Improving commodity prices and positive seasonal conditions drive leap in Victorian farmer confidence

Rabobank 5 mins read
Rabobank regional manager for Southern Victoria and Tasmania Deborah Maskell-Davies

Stronger commodity prices and good seasonal conditions across much of the state through summer have seen a significant improvement in sentiment among Victorian farmers, the latest quarterly Rabobank Rural Confidence Survey has found.  


This upward trend, following a decline in the last quarter of 2023, is in line with strong farmer confidence seen along the east coast and into South Australia.


The quarter one survey, released today, found net rural confidence levels in Victoria have increased from -39 per cent last quarter to +21 per cent.


The latest survey, completed last month, saw the state’s rural confidence return to positive territory for the first time since June 2022 – with considerably more farmers reporting an optimistic view than pessimistic outlook on the year ahead.
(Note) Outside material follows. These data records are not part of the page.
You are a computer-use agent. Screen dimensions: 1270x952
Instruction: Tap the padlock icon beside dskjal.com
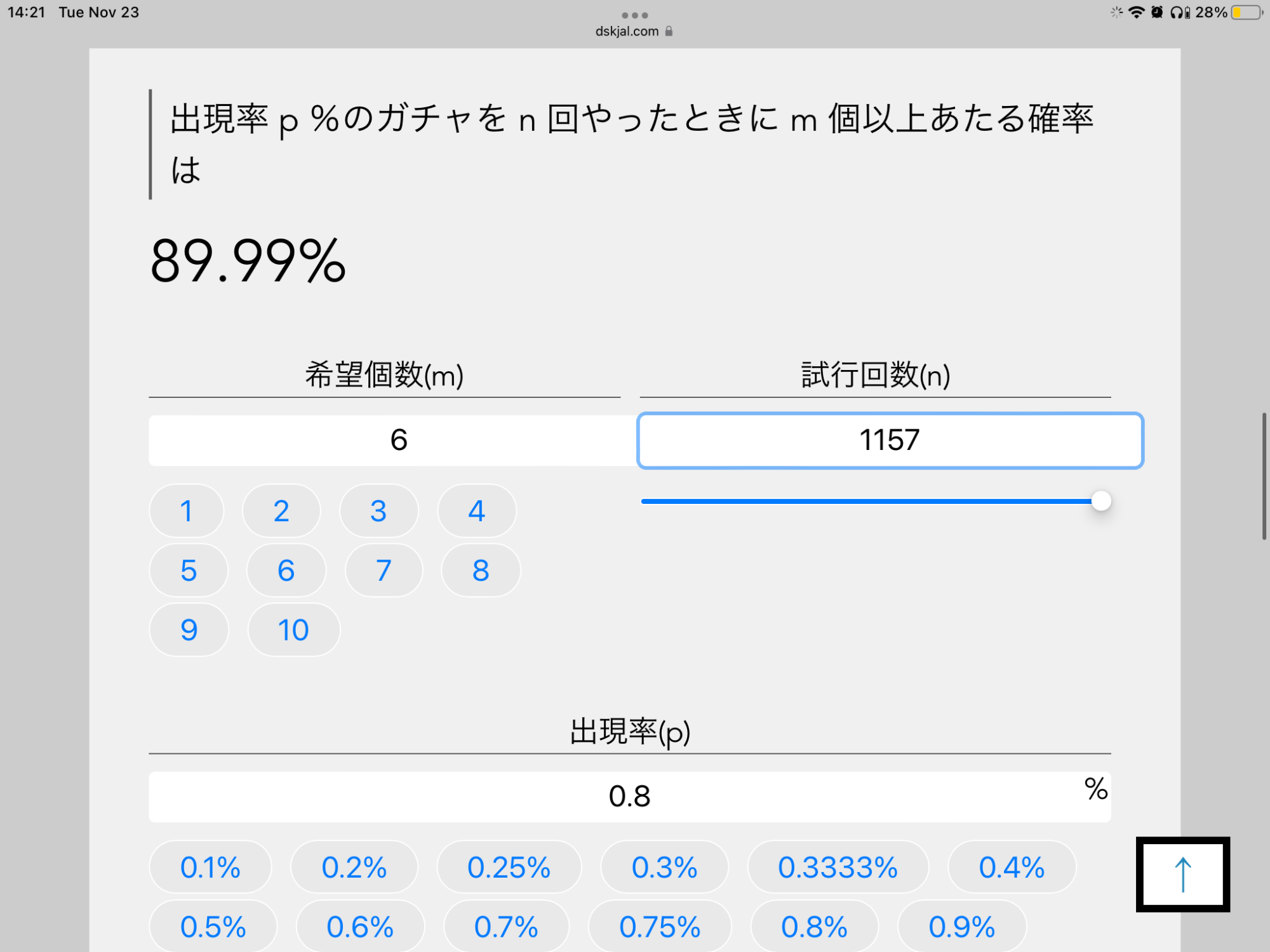[669, 31]
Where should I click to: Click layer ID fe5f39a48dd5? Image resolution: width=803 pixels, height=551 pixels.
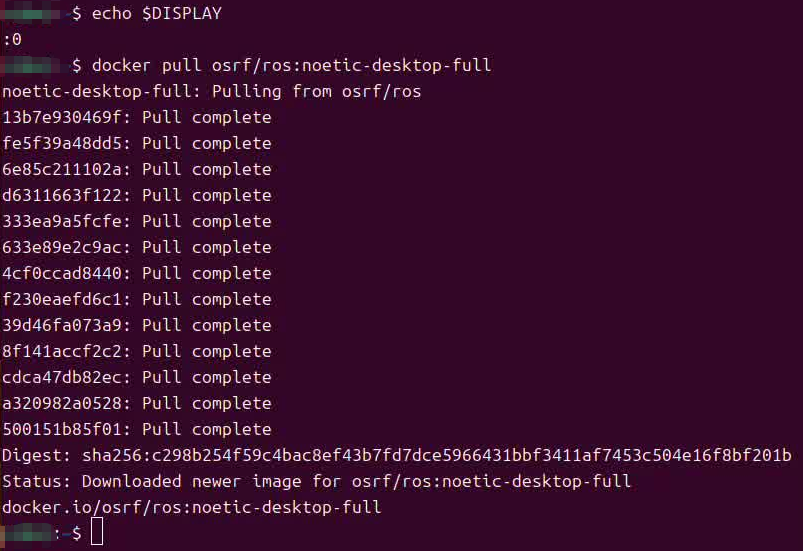(x=62, y=143)
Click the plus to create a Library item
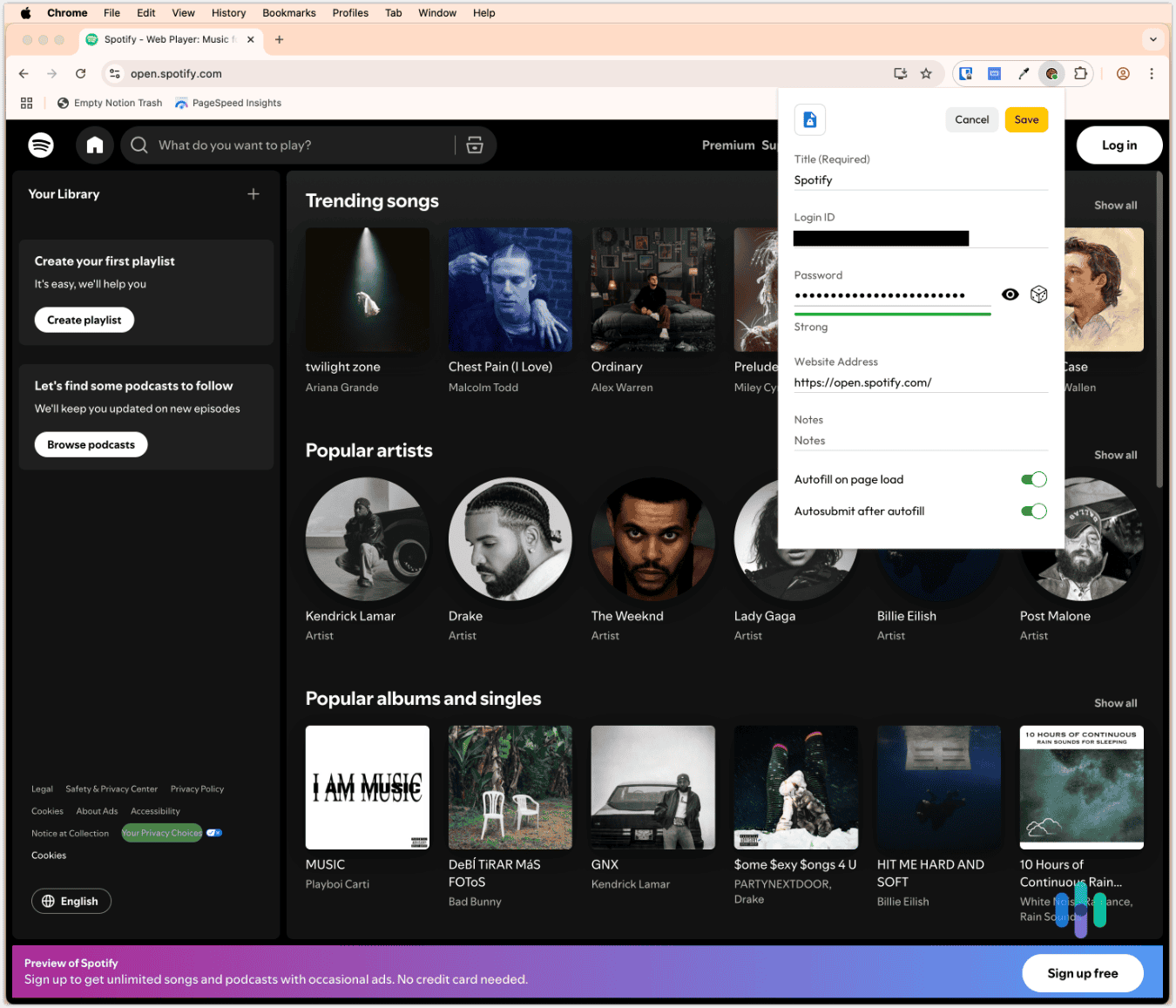 tap(253, 193)
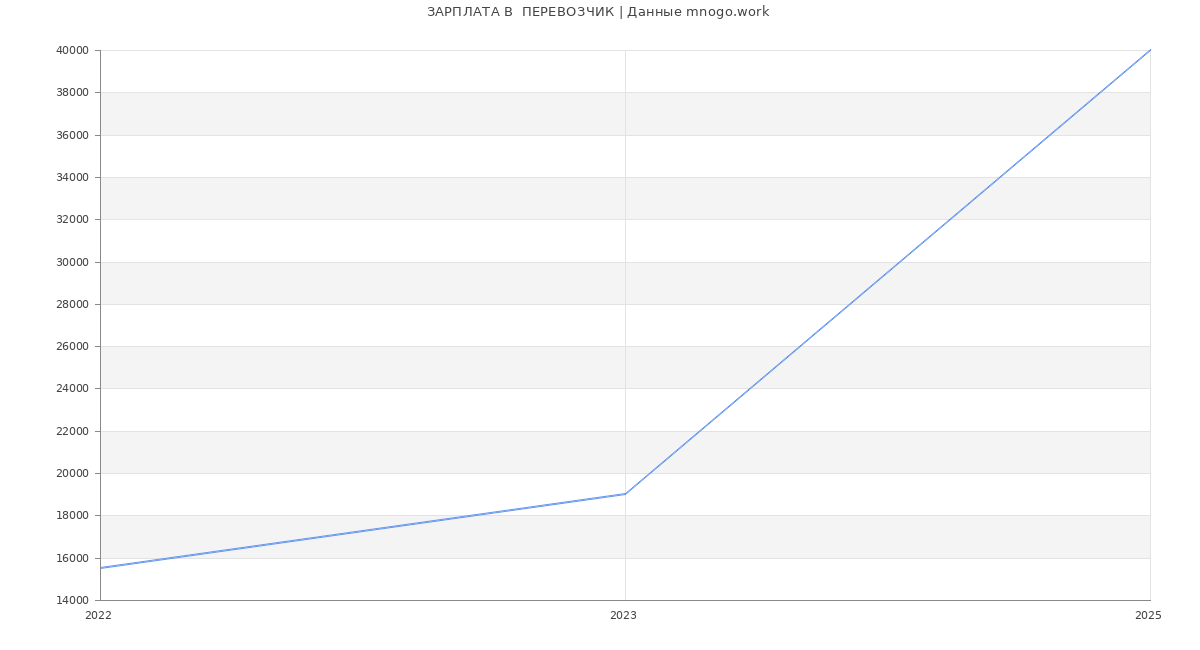Click the 28000 y-axis label
Viewport: 1200px width, 650px height.
[x=72, y=304]
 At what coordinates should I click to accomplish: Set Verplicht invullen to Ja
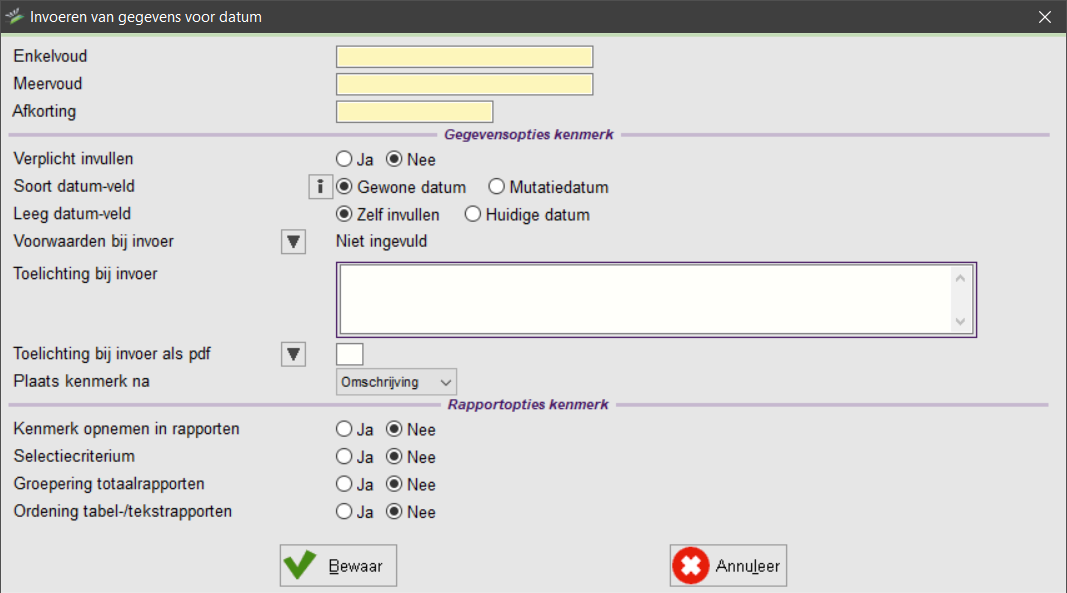344,159
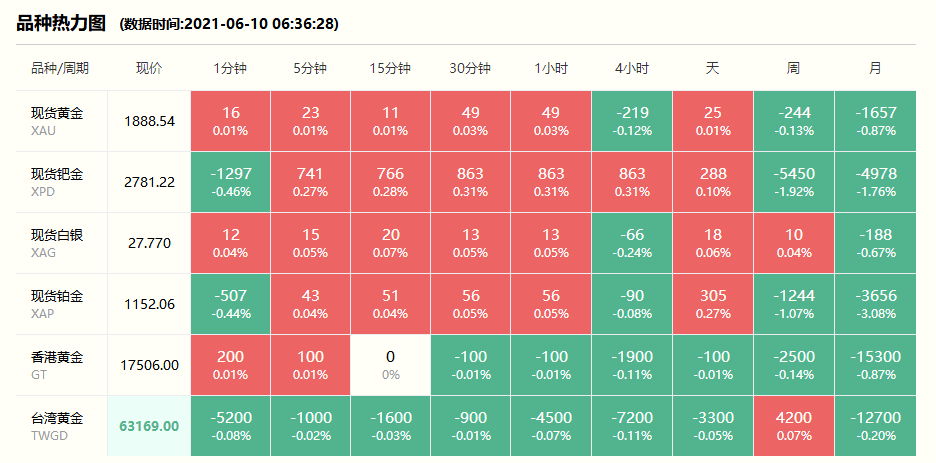
Task: Click the red 4200 cell for 台湾黄金
Action: pyautogui.click(x=793, y=425)
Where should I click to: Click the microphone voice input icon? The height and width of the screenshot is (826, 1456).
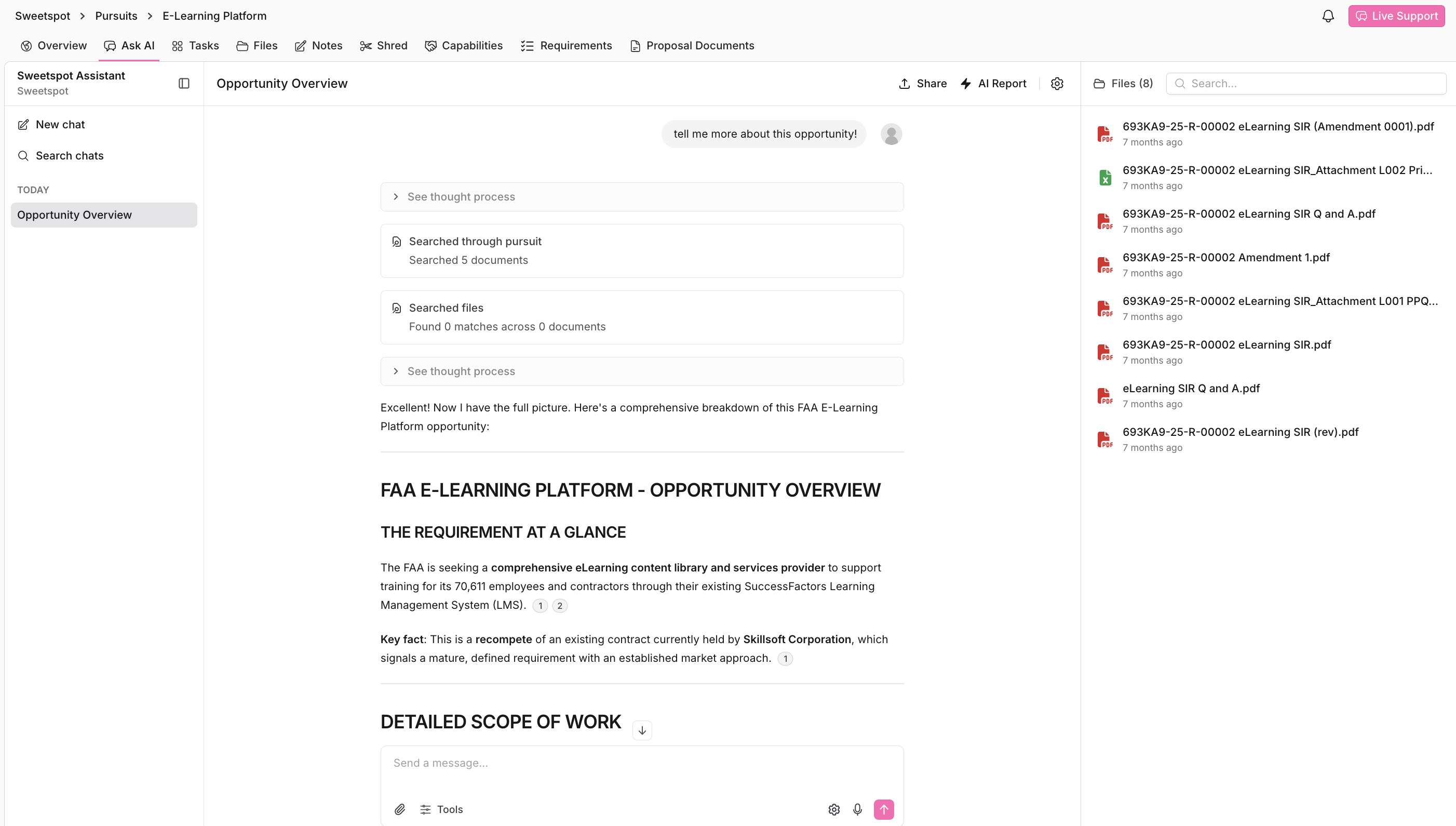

Previous surveys saw confidence weighed down by concerns about rising input costs, heightened risk of foot and mouth disease (FMD), lumpy skin disease, falling commodity prices and El Niño forecasts and declarations. 


The number of Victorian farmers who expect agribusiness economic conditions to decline in the year ahead fell from 52 per cent last quarter to 15 per cent. Meanwhile, those farmers now taking an optimistic view of the year ahead increased to 36 per cent, from 13 per cent previously, while 44 per cent expect conditions to remain stable.


Of those farmers in the state who are expecting agribusiness conditions to improve, rising commodity prices (61 per cent) and good season (33 per cent) were the main drivers of optimism. The percentage expecting a good season increased from 18 per cent last quarter. For those farmers expecting business conditions to decline, weak commodity prices (42 per cent) and rising input costs (32 per cent) were the main concerns. 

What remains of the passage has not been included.